Puisque l'on se dirige vers un BNB, cela vaut la peine d'informer les
futures victimes des paramètres « innovants » de leur futur bonheur.
Cette année, les calculateurs ont mesuré l'effet redistributif du
financement public de la santé et de l'éducation – personne de sensé ne
peut imaginer valider de tels calculs. Ils se sont aussi penchés sur les
émissions de CO2, y compris celles générées à l'étranger pour notre
consommation nationale –, c'est vraiment la superposition des chimères.
Serons-nous plus heureux si la lointaine Chine émet moins de CO2? Sans
blague. L'on agite « l'empreinte carbone » de la demande finale de
chaque Français.
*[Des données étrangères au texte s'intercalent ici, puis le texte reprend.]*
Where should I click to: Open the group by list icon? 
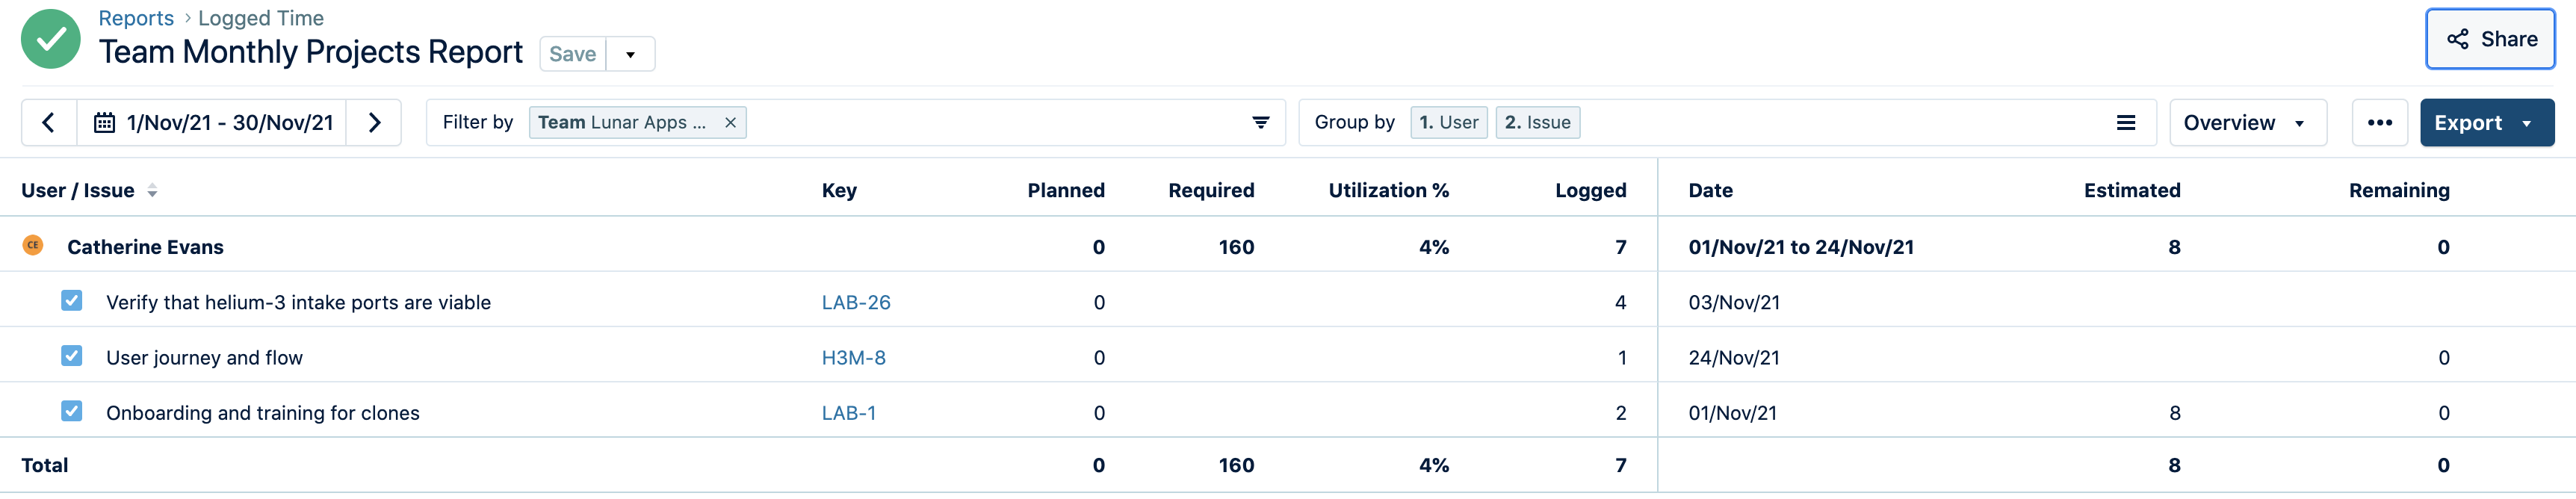2125,123
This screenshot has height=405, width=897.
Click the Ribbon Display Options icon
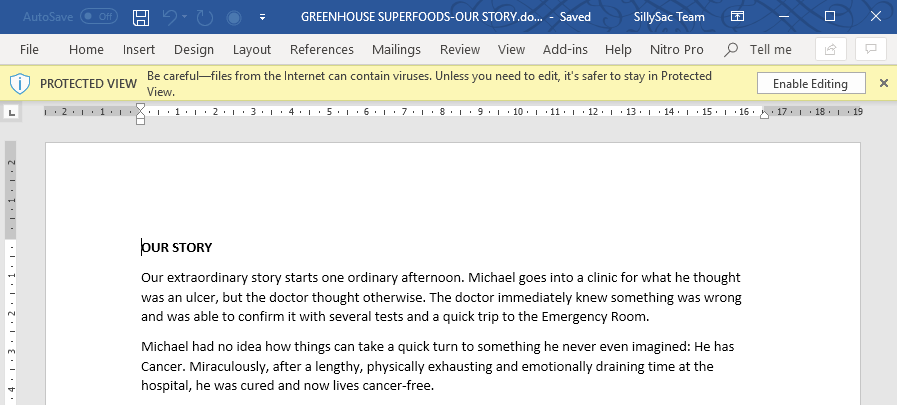[x=738, y=17]

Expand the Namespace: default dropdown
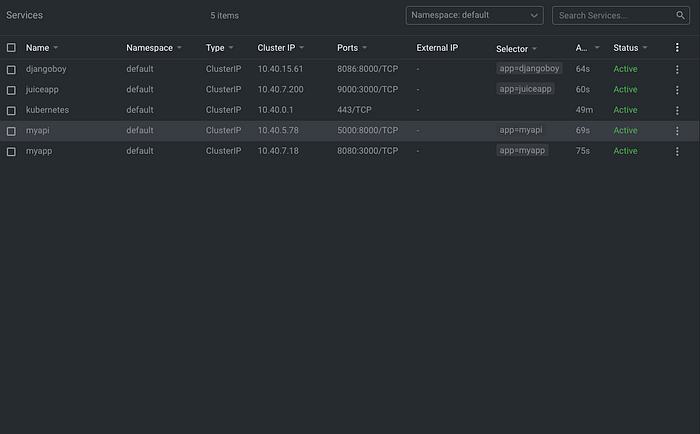474,15
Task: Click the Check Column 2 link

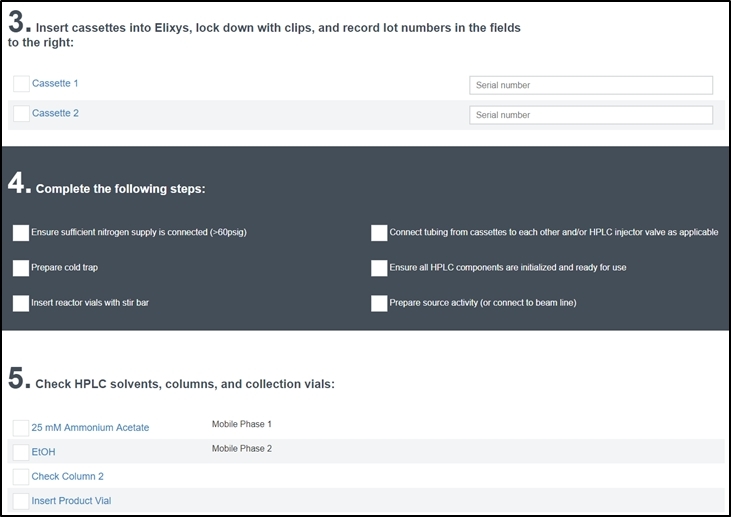Action: [x=67, y=476]
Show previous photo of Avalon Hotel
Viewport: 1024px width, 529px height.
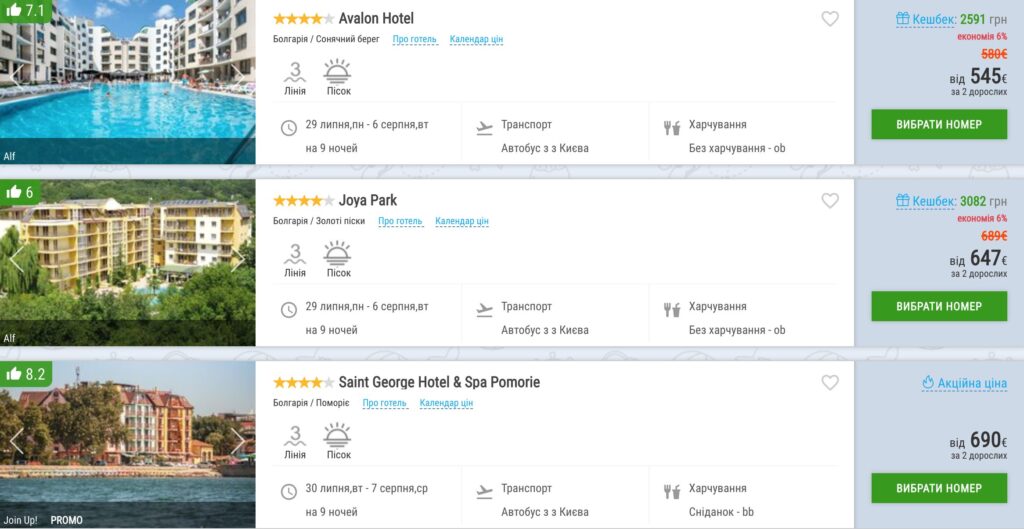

Une batterie de 15 indicateurs a été édifiée pour
apprécier la stratégie nationale de développement durable!
Armons-nous de courage malgré le ridicule pour continuer l'énumération.
L'Insee va publier un dossier sur les conditions de vie dans lequel il
mesurera la qualité de la vie des ménages en prenant en compte les
différentes dimensions préconisées dans le fameux rapport: les
conditions de vie matérielle comme le logement et les restrictions de
consommation, les contraintes financières, la santé, l'éducation, les
conditions de travail, la participation à la vie publique, les contacts
avec les autres, l'insécurité physique et économique.
Pour synthétiser les différentes dimensions, il sera proposé un
indicateur de bien-être qui sera sans doute un composant du BNB. Dans
cette tâche titanesque, rien ne sera jamais sûr. Il faudra distinguer
suivant que le ménage habite en zone urbaine ou rurale, mais aussi les
évolutions sur 10 ans du pouvoir d'achat des différentes catégories de
ménages. Pour couronner le tout, il y aura un « indicateur territorial
de potentiel de biodiversité » et également une première estimation de
« l'empreinte eau » de la France. Ouf. L'énumération de ces critères
montre bien que l'on est en plein arbitraire.
Bientôt, sans doute pour le consolider, le BNB sera intégré dans les
joutes électorales.
Dans l'empire Inca, les statisticiens étaient les auxiliaires
indispensables de la dictature et opéraient avec des cordelettes. Nos
statisticiens travaillent avec des techniques plus perfectionnées pour
alimenter le Moloch. Elles sont si perfectionnées et reposent sur tant
de chimères que toute signification intelligente n'existe plus.
Il est surprenant de remarquer que cette véritable horreur se développe
sous nos yeux sans que personne apparemment ne proteste. L'effet de
ruine est au rendez-vous et le BNB est déjà, bien qu'il soit récent, un
facteur de paupérisation. Dans cette résignation, l'on retrouve
évidemment l'influence délétère de l'éducation nationale et la
propagande gouvernementale avec une presse très largement assise au
banquet républicain.
Si la pyramide de ces chimères continue à grandir en s'enchevêtrant, il
faudra un ministre du Bonheur traquant le bonheur partout alors que
d'autres chassent le PIB lequel se dérobe comme dans un mirage.
Faudra-t-il lancer une pétition pour privatiser le bonheur?
Chacun le cherche où il veut. Certains se lient volontairement par des
voeux pour le trouver dans la contemplation immobile qu'ils pratiquent
dans la cellule de leur coeur. D'autres le trouvent au contraire dans le
feu d'un activisme perpétuel quitte à supporter les brûlures
inévitables. Certains autres encore cultivent tout simplement leur
jardin.
Le trait commun est que tous puissent le recevoir ou le créer librement
en échappant à l'arbitraire d'un État omnipotent.